• _WHAT TO PRODUCE_
Please condense the paragraph in the fence post that begins "It was still raining," keeping its main facts.

• _DOCUMENT TEXT_
# # #

Look, friends.
Do you think this is a post about my adorable baby succulents? No. Look harder.
It's about the GIANT HOLE IN MY FENCE that I had to patch up with cardboard.
I can't blame Pampérigouste for this one; the brutish nature of the damage is not consistent with her usual modus operandi. Pampe outsmarts locks like Arsène Lupin; she doesn't charge at fences like a bull who saw a red cloth. This is Pampe Pondering A Fence Problem:
No, the damage to my fence looked a lot more mindless this time. Boorish. Boar-ish. I'm blaming a boar. A deer would have destroyed the whole thing rather than just the lower half. Note that there is not a single tuft of llama wool on the damaged wire mesh.
(Note no.2: the boar's smile was originally meant to be a tusk but it really just looks like a sardonic smile)
I brought some chicken wire to patch up the hole—but there wasn't enough of it. Then it started raining and I felt persecuted and decided to just cover the hole with cardboard and go have my morning coffee and get back to this later.
This is not an Innocent Pampe post; there is no such thing. My temporary cardboard solution lasted 8 to 10 minutes. I'm not sure exactly when she got out, but by the time I went back outside to repair the fence there was a Pampe-shaped hole in the cardboard.
(Not really; she just kind of lifted or ate a corner then wormed her way through the very small opening. I think.) (See, this is how you recognise a Pampe escape: you're not entirely clear on what went down, you just know there was a llama inside and now there is a llama outside.)
It was still raining and I didn't feel like going after her, plus it felt pointless to bring her back in her pasture before the fence was repaired, so I went in the barn to look for my tools and rummage through leftover pieces of previously-destroyed fences, hoping to find something the right size.
Then I heard Pampelune's hyena shriek, aka the llama alarm call. It was followed by:
horrified chicken screams and frantic feather noises; the soundtrack of a violent fox attack
infuriated barking from Pandolf
very loud panicked braying from Pirlouit
basically, chaos.

# # #

Element and text position data:

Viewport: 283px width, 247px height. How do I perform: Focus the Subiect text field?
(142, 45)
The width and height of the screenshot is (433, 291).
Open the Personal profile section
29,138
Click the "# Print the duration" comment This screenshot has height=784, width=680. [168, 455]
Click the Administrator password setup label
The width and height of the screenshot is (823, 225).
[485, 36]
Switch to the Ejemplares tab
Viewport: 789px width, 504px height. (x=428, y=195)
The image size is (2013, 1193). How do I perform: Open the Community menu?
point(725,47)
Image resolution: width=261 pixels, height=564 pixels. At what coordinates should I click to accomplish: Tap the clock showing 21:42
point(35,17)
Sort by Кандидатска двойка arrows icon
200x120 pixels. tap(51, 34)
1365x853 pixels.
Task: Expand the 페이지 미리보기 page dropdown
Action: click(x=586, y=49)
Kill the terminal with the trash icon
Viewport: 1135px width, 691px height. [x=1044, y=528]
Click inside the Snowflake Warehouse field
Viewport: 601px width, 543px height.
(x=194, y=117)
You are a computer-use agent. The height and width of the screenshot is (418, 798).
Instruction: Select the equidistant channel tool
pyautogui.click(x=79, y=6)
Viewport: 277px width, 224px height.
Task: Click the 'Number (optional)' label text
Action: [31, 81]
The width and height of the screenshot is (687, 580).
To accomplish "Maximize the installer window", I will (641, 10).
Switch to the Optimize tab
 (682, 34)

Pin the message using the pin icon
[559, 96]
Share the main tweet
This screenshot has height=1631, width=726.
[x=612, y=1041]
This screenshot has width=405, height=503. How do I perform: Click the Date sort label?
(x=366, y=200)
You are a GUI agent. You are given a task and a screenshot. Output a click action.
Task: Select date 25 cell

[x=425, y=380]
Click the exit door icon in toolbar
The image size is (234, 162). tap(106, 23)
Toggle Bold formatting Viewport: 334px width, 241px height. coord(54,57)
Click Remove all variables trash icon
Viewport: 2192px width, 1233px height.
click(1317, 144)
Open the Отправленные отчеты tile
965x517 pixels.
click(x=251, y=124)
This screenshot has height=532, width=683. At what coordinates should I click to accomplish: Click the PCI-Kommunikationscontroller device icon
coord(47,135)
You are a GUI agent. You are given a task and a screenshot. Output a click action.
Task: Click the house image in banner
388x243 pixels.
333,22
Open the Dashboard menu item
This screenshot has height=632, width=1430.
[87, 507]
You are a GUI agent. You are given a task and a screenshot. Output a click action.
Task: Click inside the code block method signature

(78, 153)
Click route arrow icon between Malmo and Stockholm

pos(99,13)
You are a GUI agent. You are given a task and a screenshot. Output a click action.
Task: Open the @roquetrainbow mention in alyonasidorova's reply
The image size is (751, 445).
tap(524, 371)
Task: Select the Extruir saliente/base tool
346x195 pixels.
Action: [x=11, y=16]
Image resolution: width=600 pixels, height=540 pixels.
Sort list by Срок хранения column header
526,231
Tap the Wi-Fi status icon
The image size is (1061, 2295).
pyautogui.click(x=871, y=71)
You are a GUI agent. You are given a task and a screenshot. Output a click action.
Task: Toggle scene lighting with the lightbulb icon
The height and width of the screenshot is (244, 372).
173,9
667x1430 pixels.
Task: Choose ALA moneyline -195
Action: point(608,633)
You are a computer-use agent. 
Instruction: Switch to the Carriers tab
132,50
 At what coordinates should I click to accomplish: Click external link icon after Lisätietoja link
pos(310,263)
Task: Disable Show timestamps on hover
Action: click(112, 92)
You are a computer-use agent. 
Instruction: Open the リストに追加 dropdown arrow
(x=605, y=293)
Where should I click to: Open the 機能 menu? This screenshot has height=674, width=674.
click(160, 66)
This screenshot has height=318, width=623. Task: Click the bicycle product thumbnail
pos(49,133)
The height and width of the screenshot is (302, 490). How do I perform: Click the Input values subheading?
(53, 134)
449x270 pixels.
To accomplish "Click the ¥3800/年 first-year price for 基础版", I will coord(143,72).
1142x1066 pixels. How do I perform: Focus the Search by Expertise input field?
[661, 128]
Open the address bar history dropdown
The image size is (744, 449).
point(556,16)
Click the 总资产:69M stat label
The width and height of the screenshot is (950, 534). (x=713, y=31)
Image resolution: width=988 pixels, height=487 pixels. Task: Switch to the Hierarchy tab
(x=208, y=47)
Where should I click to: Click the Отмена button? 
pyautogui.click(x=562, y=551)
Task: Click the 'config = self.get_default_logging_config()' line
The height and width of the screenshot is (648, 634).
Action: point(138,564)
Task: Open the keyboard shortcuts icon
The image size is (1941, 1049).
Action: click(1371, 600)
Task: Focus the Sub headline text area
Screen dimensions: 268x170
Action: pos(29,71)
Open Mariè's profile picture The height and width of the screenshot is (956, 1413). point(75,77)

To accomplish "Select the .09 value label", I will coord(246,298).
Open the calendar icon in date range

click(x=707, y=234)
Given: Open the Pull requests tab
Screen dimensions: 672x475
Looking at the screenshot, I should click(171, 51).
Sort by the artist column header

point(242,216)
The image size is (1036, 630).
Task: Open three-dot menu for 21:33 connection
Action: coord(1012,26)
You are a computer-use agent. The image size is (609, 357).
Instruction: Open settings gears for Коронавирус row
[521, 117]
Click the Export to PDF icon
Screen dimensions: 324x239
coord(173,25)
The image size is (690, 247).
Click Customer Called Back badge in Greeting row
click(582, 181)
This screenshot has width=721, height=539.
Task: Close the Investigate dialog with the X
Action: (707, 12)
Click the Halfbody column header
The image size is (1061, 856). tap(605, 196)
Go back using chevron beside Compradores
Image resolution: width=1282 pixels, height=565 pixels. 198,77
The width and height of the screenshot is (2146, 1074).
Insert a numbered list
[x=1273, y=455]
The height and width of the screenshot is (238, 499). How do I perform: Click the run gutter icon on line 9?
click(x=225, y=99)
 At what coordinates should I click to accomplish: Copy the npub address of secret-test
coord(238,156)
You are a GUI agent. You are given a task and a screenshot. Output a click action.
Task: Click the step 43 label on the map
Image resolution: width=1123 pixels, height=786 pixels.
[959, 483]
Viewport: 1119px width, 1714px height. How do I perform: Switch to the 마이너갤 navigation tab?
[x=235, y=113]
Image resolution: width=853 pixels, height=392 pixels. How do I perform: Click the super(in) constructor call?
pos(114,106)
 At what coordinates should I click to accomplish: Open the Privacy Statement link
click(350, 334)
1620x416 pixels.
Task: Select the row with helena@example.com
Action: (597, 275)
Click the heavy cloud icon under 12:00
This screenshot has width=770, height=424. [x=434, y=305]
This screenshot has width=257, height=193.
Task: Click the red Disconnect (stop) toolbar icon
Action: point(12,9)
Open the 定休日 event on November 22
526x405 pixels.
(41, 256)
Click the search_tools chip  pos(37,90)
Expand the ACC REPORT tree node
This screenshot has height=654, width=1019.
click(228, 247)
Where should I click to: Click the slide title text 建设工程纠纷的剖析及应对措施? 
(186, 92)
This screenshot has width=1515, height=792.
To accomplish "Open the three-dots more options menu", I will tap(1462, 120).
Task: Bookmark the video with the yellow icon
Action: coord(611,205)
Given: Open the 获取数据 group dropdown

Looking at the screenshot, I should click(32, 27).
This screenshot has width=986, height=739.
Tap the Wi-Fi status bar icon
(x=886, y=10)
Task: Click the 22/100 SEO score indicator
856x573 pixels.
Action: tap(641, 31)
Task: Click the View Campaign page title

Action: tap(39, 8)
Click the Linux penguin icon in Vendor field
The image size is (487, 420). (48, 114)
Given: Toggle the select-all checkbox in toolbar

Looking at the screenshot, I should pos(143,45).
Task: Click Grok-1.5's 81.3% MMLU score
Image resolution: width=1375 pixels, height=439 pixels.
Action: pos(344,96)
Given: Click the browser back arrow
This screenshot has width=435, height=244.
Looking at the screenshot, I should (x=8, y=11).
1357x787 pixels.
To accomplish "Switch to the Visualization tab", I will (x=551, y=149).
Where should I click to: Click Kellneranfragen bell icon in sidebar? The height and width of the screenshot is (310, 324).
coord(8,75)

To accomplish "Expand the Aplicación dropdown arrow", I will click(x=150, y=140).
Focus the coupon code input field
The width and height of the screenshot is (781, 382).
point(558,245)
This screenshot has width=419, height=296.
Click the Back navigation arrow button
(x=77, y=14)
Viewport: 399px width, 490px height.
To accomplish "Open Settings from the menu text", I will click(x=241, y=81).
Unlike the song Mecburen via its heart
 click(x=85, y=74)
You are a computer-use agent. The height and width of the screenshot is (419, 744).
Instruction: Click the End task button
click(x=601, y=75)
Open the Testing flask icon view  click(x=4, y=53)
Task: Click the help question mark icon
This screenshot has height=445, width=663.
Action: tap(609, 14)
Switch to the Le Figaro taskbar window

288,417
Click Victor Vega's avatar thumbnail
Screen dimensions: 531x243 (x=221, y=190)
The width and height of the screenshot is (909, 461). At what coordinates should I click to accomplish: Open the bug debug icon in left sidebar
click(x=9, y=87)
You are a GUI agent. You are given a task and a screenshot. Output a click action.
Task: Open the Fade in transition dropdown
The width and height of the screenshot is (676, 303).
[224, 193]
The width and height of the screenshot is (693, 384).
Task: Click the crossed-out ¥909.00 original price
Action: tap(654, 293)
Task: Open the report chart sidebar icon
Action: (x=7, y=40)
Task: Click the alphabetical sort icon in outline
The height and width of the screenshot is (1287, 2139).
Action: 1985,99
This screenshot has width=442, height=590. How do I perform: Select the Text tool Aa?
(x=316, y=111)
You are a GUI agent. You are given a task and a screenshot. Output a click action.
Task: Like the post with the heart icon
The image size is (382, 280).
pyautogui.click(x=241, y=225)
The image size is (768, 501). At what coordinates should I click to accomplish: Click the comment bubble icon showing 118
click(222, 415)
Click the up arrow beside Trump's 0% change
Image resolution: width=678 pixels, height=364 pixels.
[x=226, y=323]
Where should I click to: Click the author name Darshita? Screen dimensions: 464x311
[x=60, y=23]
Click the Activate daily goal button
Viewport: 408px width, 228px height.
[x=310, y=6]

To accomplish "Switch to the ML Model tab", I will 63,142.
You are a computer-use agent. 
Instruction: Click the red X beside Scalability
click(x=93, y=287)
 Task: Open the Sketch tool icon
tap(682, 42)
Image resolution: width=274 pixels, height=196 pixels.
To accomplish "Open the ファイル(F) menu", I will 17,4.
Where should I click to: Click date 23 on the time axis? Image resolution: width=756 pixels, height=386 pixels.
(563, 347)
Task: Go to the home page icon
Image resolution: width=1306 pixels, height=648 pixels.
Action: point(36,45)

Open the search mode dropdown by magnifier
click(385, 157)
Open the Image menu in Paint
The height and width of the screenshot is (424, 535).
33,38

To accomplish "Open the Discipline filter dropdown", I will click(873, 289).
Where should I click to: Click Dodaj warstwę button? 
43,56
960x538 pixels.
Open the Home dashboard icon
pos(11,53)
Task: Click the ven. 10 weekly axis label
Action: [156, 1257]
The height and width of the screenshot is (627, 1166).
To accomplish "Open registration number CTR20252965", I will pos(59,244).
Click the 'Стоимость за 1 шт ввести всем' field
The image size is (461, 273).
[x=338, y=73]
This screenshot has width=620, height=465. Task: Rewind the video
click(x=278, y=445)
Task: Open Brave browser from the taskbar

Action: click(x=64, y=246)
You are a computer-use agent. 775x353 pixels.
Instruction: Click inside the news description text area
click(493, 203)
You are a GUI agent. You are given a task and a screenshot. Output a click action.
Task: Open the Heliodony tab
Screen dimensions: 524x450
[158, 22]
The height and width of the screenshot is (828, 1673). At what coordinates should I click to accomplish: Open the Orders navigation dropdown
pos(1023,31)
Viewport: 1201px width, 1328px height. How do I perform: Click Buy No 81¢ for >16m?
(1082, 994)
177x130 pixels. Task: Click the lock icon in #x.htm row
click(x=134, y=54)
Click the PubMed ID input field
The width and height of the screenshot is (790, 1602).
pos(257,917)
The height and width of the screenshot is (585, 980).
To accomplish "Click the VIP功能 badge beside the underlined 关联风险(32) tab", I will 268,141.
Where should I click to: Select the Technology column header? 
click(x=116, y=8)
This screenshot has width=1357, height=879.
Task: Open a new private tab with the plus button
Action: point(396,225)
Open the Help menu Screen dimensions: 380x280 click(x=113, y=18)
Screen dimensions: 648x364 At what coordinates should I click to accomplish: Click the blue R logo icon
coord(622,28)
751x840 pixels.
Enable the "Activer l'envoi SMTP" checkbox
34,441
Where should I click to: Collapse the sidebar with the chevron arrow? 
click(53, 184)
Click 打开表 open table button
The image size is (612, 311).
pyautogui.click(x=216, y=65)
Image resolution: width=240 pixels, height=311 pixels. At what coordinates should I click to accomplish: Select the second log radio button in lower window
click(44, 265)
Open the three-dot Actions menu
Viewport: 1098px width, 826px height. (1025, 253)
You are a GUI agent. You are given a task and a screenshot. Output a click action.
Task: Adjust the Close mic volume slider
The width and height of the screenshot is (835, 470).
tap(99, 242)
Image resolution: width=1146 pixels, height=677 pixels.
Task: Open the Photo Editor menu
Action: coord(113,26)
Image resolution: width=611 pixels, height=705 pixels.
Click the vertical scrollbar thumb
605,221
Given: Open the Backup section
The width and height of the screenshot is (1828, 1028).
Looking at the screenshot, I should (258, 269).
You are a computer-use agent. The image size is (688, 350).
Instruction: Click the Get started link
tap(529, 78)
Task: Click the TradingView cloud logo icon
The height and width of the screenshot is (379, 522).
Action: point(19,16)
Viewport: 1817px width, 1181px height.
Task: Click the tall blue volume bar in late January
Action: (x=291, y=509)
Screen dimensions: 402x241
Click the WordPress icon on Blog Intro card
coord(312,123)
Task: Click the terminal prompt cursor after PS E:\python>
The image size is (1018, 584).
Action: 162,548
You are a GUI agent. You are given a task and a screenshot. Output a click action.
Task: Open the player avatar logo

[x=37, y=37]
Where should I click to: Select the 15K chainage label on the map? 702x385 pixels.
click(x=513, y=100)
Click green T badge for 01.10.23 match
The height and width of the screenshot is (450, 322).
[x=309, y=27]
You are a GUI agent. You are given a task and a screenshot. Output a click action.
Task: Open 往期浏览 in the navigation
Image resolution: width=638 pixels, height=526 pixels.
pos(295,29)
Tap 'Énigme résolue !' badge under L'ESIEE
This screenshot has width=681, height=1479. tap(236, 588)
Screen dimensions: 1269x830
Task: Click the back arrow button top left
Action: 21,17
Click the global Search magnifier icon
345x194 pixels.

# # #

• _OUTPUT_
Because it was still raining and returning her to the pasture before fixing the fence seemed pointless, I didn't chase her. Instead, I went to the barn for my tools and searched leftover pieces of old fences for one the right size.